After about two weeks, he was told he had passed and was going back to Fort Benning for graduation, more than four months after he first reported to the school.
He called home to tell his family the good news. It was dark in Florida, but still midday in Hawaii. His oldest son, Elijah, answered the phone. What played out was his favorite moment of the experience.
“He asked if that was me, then asked what was going on,” Mortensen said. “I told him, ‘Daddy got a go; Daddy is a Ranger.’ He screamed, ‘Daddy is a Ranger!’ I heard my other two kids screaming, and Erin ran over and grabbed the phone. That was so special.”
Mortensen said his wife, like most, was skeptical when Ranger School was being discussed as a possibility.
“I think what really got her was you just don’t know when you are going home,” Mortensen said. “I couldn’t have done it without her, just knowing she had my back.”
Erin could not make the trip with the kids from Hawaii to Georgia last week. But Blackmon was able to get to Fort Benning. The commander was scheduled to be stateside and diverted his schedule so that he could be at the graduation, the first one he has attended since he graduated 14 years ago. It was important, Blackmon said, for several reasons.
“First, I knew Erin could not get there on short notice,” Blackmon said. “My wife, Lisa, talked to her and she was weighing, ‘Do we get braces for one of the kids or go to graduation?’ I said, ‘Go get the braces, and I will be there.’ It was also important for me and our military family that I be there.”
While Erin and the kids were not there, her parents who live in Arkansas did make the trip.
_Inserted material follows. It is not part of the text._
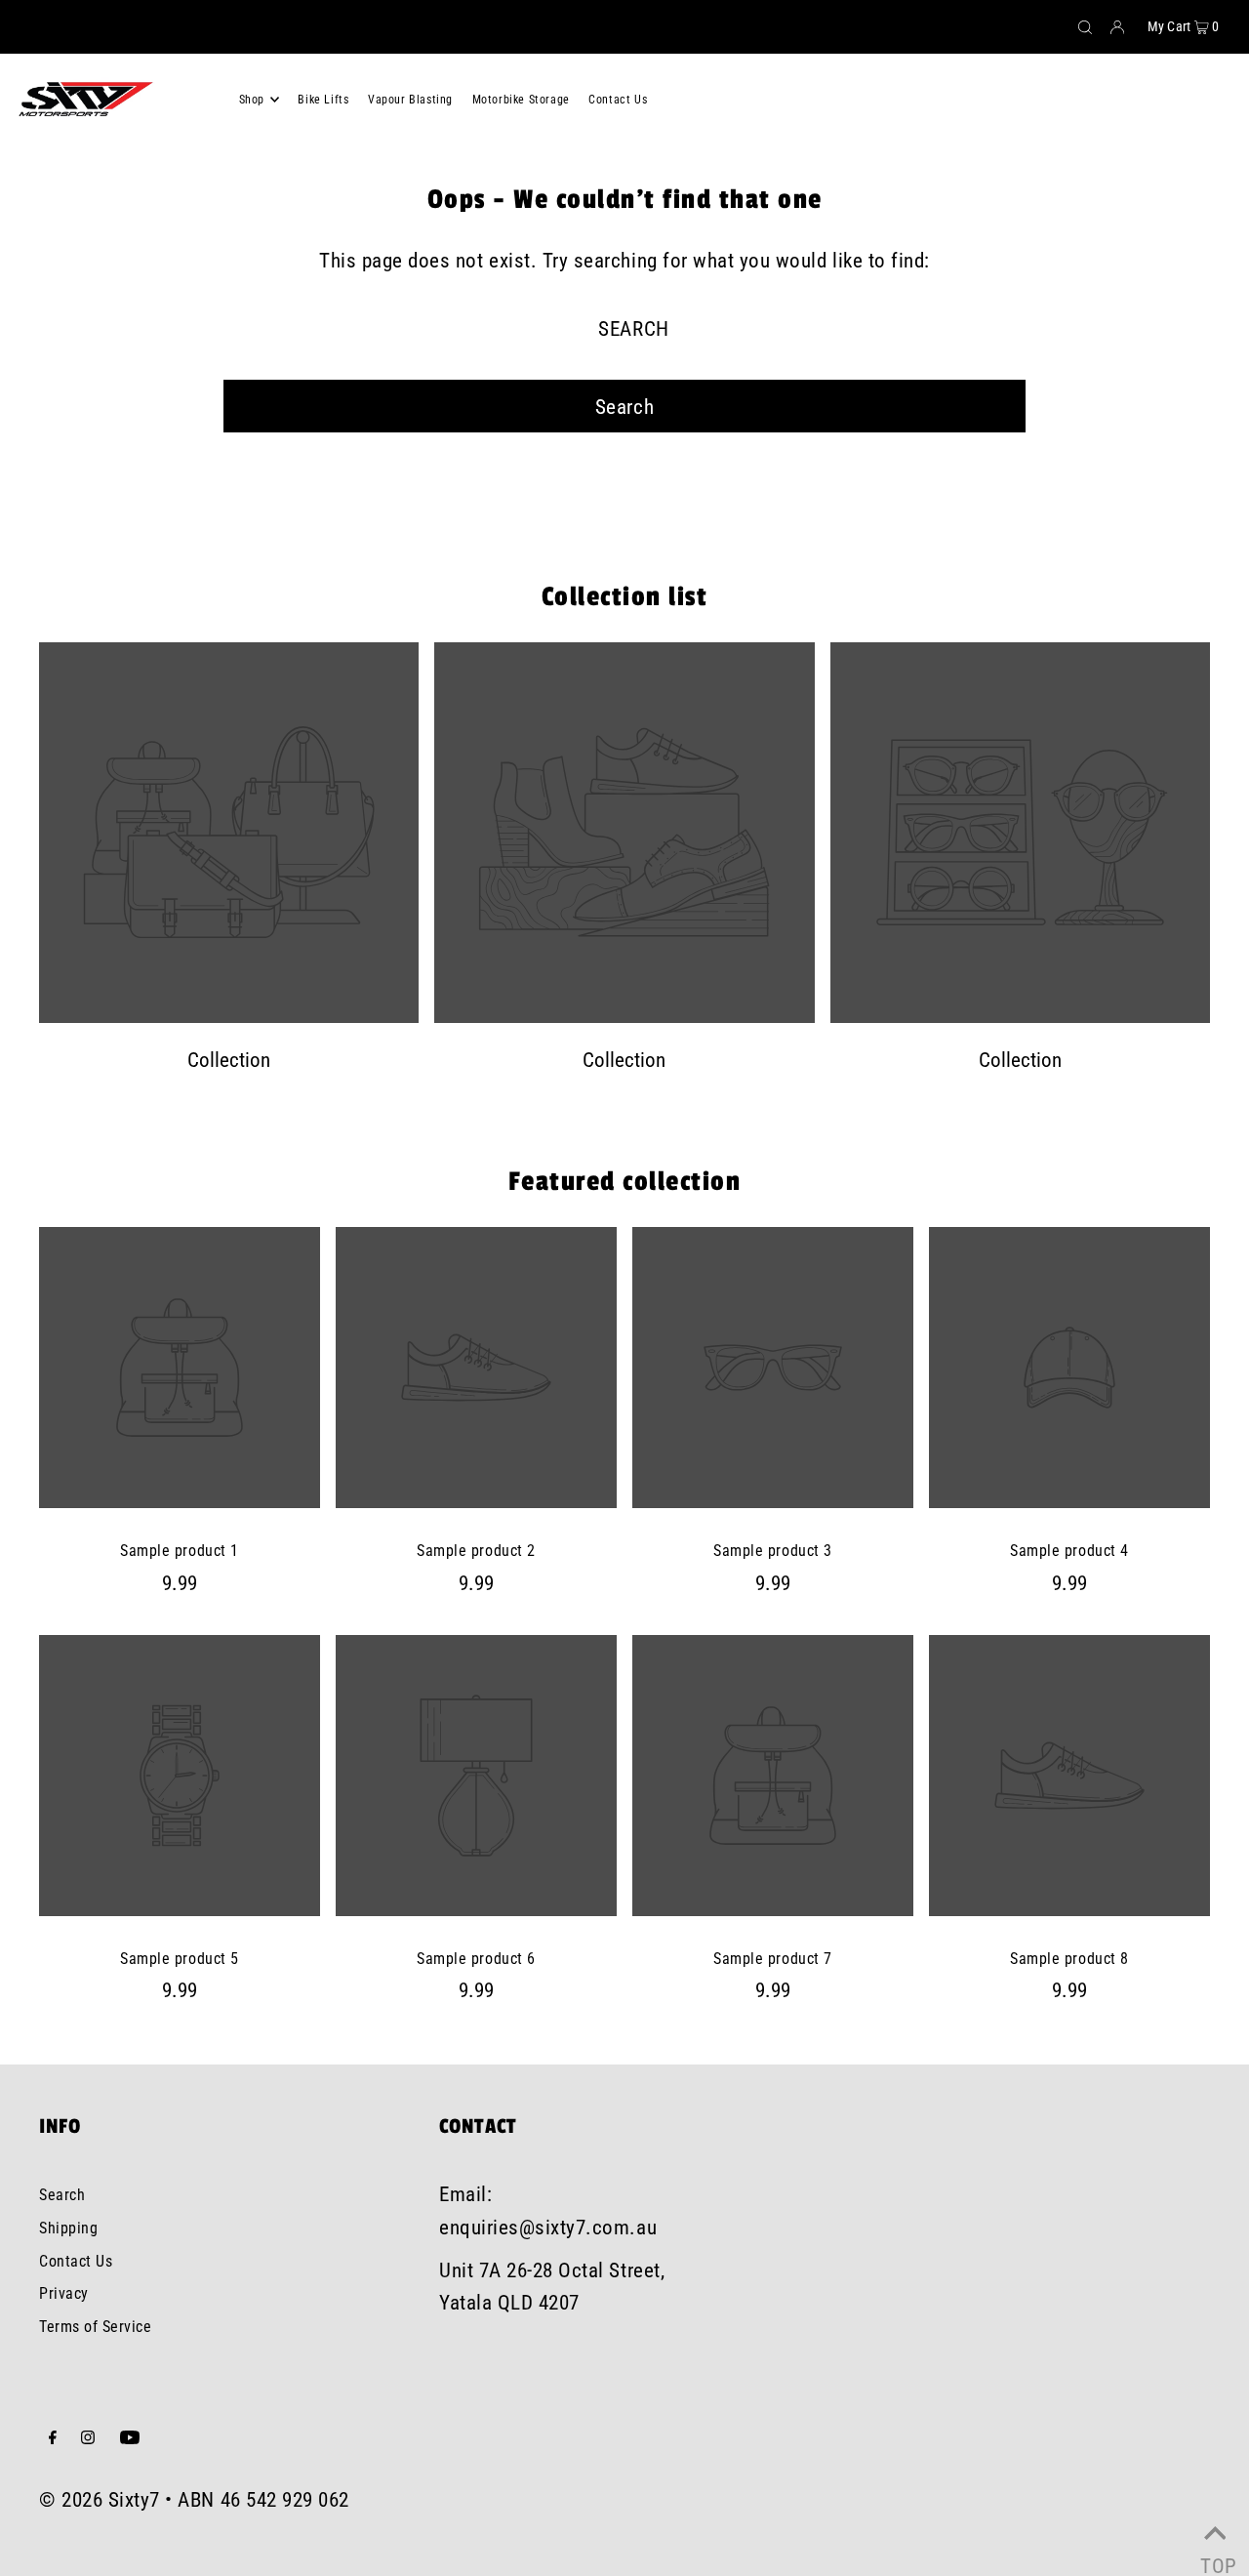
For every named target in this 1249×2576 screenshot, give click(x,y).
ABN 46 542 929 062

When Mortensen made the decision to go from Reserve status to active duty, his attorney father-in-law, John Osborn, objected.
“My concern was about the family and knowing that he could be deployed to hotspots like Afghanistan,” Osborn said.
When it came time to pin the Ranger tab on Mortensen, the chaplain turned to his father-in-law, a man who has filled the role of father since Mortensen’s dad died seven years ago.
“I call him Dad,” Mortensen said.
By the time he reached the pit next to Victory Pond, Osborn had made an about-face on his initial concerns about his son-in-law’s decision to go active duty.
“I was blown away because I was so proud of him,” Osborn said. “This has turned into a good thing for Ryan, Erin and the family. His first duty station was Hawaii. It really has worked out so well. And I could not be prouder of him.”
Now, Mortensen looks at a very different future than the one he signed up for several years ago. Blackmon knows that his days with Mortensen in his unit are probably numbered because his chaplain will likely be in demand.
“He is in a very small group right now — Ranger chaplains,” Blackmon said. “I am going to lose him at some point, I know that and I am OK with that. Special Forces, the Ranger community, SOCOM (Special Operations Command), they are going to come looking for him. I knew that going in, but this is an investment in the Army.”
All Mortensen can do is soak it all in. Now he has “my Ranger tab to go with my Jesus tab.”
“This is an amazing, eclectic life I have lived,” he said. “Can you believe it? I earned the Ranger tab.”
Now, Mortensen must put his new distinction and the experiences it took to earn it to use.
“If I have the opportunity to use this tab to show the love of Christ and his mercy and giving people hope,” Mortensen said, “I am excited about that.”